The foregoing summary of the Merger Agreement and the transactions contemplated thereby does not purport to be complete and is subject to, and qualified in its entirety by, the full text of the Merger Agreement furnished as Exhibit 2.1 to the




Current Report on Form 8-K filed by the Company with the U.S. Securities and Exchange Commission on January 11, 2017, which is incorporated herein by reference.
Forward-Looking Statements
This report does not constitute an offer to sell or the solicitation of an offer to buy any securities. This report contains forward-looking statements related to the Company’s acquisition of Derma that are subject to the safe harbor provisions of the Private Securities Litigation Reform Act of 1995. These forward-looking statements include statements regarding the successful integration of the business, the benefits of the transaction, as well as future revenue and earnings. Such forward-looking statements involve known and unknown risks, uncertainties and other factors that could cause the actual results to differ materially from the results expressed or implied by such statements, including general economic and business conditions, conditions affecting the industries served by the Company and its respective subsidiaries, conditions affecting the Company's customers and suppliers, competitor responses to the Company's products and services, the overall market acceptance of such products and services, the integration of the businesses and other factors disclosed in the Company's periodic reports filed with the Securities and Exchange Commission.

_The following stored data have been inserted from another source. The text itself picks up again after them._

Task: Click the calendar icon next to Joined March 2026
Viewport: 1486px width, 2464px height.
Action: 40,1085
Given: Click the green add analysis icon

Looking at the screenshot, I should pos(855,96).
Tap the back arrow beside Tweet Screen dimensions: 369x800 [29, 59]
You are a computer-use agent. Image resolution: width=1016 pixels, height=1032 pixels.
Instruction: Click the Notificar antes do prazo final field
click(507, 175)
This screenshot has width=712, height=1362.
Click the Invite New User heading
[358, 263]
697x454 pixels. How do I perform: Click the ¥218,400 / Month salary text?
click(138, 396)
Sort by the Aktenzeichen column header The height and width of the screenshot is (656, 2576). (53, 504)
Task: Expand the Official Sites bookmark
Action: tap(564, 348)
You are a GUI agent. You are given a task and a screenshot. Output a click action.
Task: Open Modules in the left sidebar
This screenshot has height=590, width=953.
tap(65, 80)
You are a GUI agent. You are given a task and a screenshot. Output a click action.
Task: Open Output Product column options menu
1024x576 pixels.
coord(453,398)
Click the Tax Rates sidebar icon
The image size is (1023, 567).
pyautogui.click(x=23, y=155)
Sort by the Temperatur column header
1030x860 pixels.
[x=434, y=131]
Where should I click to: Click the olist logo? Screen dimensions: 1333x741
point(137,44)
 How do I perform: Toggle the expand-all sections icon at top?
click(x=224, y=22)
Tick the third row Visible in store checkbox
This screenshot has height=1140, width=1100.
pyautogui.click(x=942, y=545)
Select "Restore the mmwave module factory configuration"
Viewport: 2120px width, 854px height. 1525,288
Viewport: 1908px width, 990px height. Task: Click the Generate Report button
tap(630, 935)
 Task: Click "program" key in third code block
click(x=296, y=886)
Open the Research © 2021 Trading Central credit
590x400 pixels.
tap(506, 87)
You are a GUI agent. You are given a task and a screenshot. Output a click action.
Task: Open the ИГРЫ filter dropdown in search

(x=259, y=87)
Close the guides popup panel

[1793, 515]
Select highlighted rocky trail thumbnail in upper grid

The Company assumes no obligation to update the forward-looking information contained in this release, except as expressly required by law.
Item 9.01 Financial Statements and Exhibits

(d) Exhibits
2.1
Agreement and Plan of Merger, dated January 10, 2017, by and among Derma Sciences, Inc., Integra Derma, Inc., and Integra LifeSciences Holdings Corporation (incorporated by reference to the Company’s Current Report on Form 8-K filed with the Securities and Exchange Commission on January 11, 2017)*
*
Certain schedules are omitted pursuant to Item 601(b)(2) of Regulation S-K. Integra LifeSciences Holdings Corporation agrees to furnish supplementally a copy of any omitted schedule to the Securities and Exchange Commission upon request.





SIGNATURES

Pursuant to the requirements of the Securities Exchange Act of 1934, the registrant has duly caused this report to be signed on its behalf by the undersigned hereunto duly authorized.
 
INTEGRA LIFESCIENCES HOLDINGS CORPORATION
 
 
 
Date: February 24, 2017
By:
 /s/ Glenn G. Coleman
 
 
Glenn G. Coleman
 
Title:
Corporate Vice President and Chief Financial Officer
 
 
 
 
 
 
 
 
 
 
 
 





EXHIBIT INDEX
EXHIBIT
NUMBER 
DESCRIPTION
 
 
2.1
Agreement and Plan of Merger, dated January 10, 2017, by and among Derma Sciences, Inc., Integra Derma, Inc., and Integra LifeSciences Holdings Corporation (incorporated by reference to the Company’s Current Report on Form 8-K filed with the Securities and Exchange Commission on January 11, 2017)*
 
 

*

Certain schedules are omitted pursuant to Item 601(b)(2) of Regulation S-K. Integra LifeSciences Holdings Corporation agrees to furnish supplementally a copy of any omitted schedule to the Securities and Exchange Commission upon request.